I grew up 15 miles from New York City, spending my formative romantic years in the suburbs that would one day be made famous on Real Housewives of New Jersey. After four years of college in Massachusetts, I spent a mostly single half-decade in Manhattan dating people from every borough -- but it wasn't until I moved 350 miles away to the absolute middle of nowhere that I found a dating culture richer, more fun, and far more enjoyable than anything Manhattan had to offer.

Redwood is a 600-person hamlet along a tiny speck of road 10 miles from the Canadian border in rural New York. This is the "North Country;" a term for an outlier region of the state beyond the tundras of Syracuse, Albany, and even Rochester. This label draws a geographical line in the sand between here and the misnamed "upstate" provinces of places like Westchester and the cultures therein.

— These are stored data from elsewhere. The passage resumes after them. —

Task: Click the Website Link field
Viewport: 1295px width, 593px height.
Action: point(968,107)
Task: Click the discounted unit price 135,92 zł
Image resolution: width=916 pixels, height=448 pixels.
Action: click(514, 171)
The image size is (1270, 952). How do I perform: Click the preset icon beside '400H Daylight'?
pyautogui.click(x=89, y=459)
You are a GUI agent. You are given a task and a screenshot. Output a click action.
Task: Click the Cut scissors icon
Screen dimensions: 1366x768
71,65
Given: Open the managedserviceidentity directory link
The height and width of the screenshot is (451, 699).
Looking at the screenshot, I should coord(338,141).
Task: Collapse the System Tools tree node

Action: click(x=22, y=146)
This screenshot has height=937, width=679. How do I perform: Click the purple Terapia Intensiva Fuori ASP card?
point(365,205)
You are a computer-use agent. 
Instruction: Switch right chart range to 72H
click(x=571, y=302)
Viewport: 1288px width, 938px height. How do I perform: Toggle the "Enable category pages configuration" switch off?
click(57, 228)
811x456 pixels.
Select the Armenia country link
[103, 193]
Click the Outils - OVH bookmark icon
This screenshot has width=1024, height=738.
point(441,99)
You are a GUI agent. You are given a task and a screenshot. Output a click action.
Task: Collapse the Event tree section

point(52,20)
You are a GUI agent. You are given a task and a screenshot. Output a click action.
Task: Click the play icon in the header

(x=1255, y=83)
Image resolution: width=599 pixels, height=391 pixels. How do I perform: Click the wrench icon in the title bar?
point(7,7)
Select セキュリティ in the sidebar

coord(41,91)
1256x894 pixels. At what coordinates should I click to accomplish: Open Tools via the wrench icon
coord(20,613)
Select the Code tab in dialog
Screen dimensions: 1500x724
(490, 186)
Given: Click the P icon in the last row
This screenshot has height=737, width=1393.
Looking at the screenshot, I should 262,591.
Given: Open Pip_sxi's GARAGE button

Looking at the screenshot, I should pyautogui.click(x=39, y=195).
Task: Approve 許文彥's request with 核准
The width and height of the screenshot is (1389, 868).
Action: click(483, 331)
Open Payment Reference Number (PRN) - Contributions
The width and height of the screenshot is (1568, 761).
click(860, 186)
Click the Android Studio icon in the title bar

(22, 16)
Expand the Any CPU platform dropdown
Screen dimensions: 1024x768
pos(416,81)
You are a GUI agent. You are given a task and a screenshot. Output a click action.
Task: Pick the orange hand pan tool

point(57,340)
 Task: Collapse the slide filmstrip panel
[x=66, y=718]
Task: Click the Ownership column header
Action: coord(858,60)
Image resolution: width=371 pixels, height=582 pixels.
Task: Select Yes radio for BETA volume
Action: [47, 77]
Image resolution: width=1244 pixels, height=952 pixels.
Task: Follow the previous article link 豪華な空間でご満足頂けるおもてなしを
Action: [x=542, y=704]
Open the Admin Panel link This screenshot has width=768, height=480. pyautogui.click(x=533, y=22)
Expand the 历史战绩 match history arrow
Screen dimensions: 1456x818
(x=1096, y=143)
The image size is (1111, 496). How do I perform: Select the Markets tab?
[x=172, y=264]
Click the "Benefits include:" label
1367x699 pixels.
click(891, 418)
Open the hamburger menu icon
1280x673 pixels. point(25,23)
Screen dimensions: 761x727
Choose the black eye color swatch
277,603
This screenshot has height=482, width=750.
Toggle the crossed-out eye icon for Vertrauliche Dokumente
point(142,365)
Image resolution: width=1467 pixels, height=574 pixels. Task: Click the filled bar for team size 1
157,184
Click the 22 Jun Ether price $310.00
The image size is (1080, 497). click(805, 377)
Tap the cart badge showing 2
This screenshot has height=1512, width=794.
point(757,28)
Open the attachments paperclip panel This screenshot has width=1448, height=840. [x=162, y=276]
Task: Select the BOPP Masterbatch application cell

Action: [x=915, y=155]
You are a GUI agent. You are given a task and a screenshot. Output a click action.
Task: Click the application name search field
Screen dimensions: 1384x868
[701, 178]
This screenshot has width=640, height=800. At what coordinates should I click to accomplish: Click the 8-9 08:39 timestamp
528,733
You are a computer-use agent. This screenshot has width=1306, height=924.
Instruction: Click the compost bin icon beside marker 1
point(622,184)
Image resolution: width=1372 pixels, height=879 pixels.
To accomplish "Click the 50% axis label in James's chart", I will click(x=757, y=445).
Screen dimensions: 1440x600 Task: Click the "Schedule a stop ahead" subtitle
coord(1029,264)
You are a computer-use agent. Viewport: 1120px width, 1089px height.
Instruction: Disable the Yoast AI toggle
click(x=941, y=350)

North Country is more Alaskan than Manhattanite: people here travel by ATV or  truck, hunt and garden their way to full bellies, and feel largely intolerant of annoying downstate legislation like gun control.

An uninitiated city girl without friends (or SO potential) in this new world, I picked up a two-night-a-week gig slinging $2 beers and well drinks to the locals at one of Redwood's gin mills. I'd never tended bar before, and loved listening to people's stories while pouring them generous shots of clear and bronze liquors; snapping metal caps off Genny Light and Busch bottles; and dutifully scribbling notes in my reporter's journal behind the bar.

What I didn't realize at the time was that I'd just sidled up to a front-row seat to the dating culture of rural America. And I got its lessons, in abundance.